VINTAGE LOW DOWN
Depending on your definition of vintage, each item has generally been around for rather a long time, and as its latest custodian, you have a bit of a responsibility to keep it around for quite some time more. We are fans of wearing and loving our vintage, as well as collecting and appreciating it, and that means you need to gen up on how to clean your vintage.
Generally items older than the 1970s should not go in a washing machine! Sorry. But honestly, when you get used to it, a quick bit of hand-washing every week does not take you that long and your clothes will thank you for it. The agitation of a washing machine will usually be too much for older items and the seams have a tendency to go, particularly if they were sewn with cotton thread. So many items can be happily hand-washed, even this 1950s prom dress and 1960s jacket and dress were hand-washed; it's better for the environment and your wallet than dry-cleaning. If you are not sure how to clean your new purchase from us, please just get in touch because we have cleaned every item before its sold so we know how best to care for it.

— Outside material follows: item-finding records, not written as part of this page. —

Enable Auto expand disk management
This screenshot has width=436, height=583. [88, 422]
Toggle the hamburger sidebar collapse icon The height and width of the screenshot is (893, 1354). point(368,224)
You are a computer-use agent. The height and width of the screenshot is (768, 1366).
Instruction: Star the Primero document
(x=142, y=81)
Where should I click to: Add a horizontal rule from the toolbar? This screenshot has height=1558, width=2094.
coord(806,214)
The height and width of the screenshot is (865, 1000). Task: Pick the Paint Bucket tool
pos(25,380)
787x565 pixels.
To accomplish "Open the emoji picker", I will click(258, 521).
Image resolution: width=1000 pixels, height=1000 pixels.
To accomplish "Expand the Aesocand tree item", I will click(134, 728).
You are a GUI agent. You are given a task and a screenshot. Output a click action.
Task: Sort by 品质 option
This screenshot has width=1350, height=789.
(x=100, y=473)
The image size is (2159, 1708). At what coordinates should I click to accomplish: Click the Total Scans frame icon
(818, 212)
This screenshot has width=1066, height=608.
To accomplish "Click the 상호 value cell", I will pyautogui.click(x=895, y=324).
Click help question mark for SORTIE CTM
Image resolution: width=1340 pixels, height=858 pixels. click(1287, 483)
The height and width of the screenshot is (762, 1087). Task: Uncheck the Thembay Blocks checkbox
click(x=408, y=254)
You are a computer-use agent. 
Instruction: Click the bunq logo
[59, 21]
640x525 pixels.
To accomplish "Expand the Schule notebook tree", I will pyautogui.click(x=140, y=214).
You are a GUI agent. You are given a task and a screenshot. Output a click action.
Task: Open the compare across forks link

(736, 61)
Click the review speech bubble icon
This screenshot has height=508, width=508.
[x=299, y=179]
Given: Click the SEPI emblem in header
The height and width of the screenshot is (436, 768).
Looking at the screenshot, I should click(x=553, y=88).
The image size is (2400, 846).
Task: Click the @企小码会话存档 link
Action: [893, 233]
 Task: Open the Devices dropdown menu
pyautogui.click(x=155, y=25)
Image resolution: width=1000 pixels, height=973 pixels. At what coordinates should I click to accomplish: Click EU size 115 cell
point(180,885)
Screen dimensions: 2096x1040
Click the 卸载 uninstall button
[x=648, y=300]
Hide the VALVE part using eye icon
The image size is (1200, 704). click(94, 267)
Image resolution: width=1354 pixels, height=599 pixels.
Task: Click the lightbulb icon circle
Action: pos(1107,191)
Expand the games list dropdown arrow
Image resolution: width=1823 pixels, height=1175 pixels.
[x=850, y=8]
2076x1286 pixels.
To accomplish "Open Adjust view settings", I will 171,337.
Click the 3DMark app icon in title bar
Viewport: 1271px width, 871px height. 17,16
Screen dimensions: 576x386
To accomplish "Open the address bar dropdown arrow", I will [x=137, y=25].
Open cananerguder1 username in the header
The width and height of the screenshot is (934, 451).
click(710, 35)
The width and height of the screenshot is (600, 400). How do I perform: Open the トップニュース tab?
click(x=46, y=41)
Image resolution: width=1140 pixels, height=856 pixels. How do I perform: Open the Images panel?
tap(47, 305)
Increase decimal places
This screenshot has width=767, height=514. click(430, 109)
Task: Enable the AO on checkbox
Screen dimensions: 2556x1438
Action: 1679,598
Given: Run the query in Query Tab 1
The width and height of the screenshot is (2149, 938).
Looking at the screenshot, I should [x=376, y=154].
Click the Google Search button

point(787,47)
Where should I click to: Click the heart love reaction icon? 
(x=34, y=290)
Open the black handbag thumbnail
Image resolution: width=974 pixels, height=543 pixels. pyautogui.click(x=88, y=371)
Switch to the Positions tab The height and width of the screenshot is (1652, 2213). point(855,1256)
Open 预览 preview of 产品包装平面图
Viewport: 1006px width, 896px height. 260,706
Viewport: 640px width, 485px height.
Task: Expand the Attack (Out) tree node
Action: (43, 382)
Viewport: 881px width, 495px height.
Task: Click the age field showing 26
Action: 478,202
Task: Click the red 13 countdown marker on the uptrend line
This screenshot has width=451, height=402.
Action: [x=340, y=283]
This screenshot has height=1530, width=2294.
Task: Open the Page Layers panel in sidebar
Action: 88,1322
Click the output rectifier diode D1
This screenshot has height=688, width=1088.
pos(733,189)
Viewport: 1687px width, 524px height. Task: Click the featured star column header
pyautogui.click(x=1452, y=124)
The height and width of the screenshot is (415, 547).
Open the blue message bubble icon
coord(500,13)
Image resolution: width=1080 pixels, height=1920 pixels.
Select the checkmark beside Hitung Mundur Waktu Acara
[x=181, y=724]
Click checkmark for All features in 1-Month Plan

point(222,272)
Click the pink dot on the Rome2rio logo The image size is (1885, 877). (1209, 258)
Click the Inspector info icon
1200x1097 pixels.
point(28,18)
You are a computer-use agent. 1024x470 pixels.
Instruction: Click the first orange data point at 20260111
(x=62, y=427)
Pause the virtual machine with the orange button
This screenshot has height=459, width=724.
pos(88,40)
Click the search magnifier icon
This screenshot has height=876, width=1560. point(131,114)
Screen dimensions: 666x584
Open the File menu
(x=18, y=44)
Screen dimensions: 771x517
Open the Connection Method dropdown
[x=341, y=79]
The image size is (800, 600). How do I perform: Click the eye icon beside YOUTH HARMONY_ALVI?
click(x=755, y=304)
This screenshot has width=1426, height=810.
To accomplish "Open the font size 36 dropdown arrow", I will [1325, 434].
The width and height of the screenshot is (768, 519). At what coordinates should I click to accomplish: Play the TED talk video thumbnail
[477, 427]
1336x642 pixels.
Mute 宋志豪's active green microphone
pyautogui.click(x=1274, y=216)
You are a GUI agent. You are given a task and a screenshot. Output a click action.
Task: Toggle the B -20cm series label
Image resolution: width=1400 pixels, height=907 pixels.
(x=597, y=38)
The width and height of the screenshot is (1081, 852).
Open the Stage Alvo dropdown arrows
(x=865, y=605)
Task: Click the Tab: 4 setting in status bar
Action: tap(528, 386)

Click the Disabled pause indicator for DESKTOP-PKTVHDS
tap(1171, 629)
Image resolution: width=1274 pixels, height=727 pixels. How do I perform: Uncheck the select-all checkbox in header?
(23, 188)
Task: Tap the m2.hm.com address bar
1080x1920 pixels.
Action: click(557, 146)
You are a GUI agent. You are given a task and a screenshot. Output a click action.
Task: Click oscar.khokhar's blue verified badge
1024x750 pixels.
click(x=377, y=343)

We wash our clothes a lot these days compared to the past, so one of your tactics can be to wear an item more than once before it goes for a bath. Just remember not to store it for a long time without washing it and that those pesky moths prefer unwashed clothes. Anything you put away will be best to be cleaned thoroughly first.
To hand-wash, all you need is a large basin or bath and some hand-wash specific liquid. It is generally best to use a delicate detergent, such as one designed for wool and silk, of which there are a plethora of brands. Use a spot of this in warm, but not even hand hot water, and gently wet the garment, taking care to neither agitate it too much or soak it too long. Rinse it in clean water until it runs clean - detergent left in garments can be just as damaging as body oils - and then hang it up to dry or dry flat depending on what it needs. Wool and cashmere should be dried flat for example, but most cottons are fine to be hung to drip dry at a sturdy point such as the waist seam.